> Provided data:
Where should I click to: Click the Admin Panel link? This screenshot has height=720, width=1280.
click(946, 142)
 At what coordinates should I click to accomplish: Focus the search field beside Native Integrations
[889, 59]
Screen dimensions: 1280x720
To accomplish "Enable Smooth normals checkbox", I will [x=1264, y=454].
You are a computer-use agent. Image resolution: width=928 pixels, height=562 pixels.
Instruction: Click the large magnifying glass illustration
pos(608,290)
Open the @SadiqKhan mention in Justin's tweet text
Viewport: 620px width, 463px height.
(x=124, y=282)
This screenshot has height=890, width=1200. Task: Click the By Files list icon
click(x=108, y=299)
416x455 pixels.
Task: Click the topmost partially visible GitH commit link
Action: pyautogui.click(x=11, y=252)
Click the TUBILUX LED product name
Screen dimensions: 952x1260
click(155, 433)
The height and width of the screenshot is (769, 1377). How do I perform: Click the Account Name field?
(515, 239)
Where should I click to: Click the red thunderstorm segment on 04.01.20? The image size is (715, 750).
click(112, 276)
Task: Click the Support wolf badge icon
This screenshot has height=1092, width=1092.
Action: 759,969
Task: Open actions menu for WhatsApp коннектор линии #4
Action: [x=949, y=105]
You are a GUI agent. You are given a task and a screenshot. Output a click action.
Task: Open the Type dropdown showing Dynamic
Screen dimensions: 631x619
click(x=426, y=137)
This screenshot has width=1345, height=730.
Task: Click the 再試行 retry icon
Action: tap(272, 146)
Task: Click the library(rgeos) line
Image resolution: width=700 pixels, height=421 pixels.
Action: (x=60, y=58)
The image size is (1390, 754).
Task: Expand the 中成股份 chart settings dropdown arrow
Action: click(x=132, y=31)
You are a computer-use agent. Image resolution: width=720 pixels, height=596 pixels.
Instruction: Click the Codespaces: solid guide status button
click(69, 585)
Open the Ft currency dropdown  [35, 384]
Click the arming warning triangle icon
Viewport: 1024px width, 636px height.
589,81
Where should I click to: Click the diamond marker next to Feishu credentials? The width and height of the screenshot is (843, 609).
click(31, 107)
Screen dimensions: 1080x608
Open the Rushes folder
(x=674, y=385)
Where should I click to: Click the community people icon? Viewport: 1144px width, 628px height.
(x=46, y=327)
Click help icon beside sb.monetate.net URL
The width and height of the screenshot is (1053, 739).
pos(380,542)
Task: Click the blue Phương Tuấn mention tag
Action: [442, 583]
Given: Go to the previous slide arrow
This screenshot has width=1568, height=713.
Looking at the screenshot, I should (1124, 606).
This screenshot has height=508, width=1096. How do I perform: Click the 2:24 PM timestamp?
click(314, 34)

> Aim of the exercise: In the listing above, start at the line with "You are a GUI", go on through the line with "Task: Click the library(rgeos) line", and copy each of those lines exactly; leave out all the rest.

> Task solution:
You are a GUI agent. You are given a task and a screenshot. Output a click action.
Task: Open the Type dropdown showing Dynamic
Screen dimensions: 631x619
click(x=426, y=137)
This screenshot has width=1345, height=730.
Task: Click the 再試行 retry icon
Action: tap(272, 146)
Task: Click the library(rgeos) line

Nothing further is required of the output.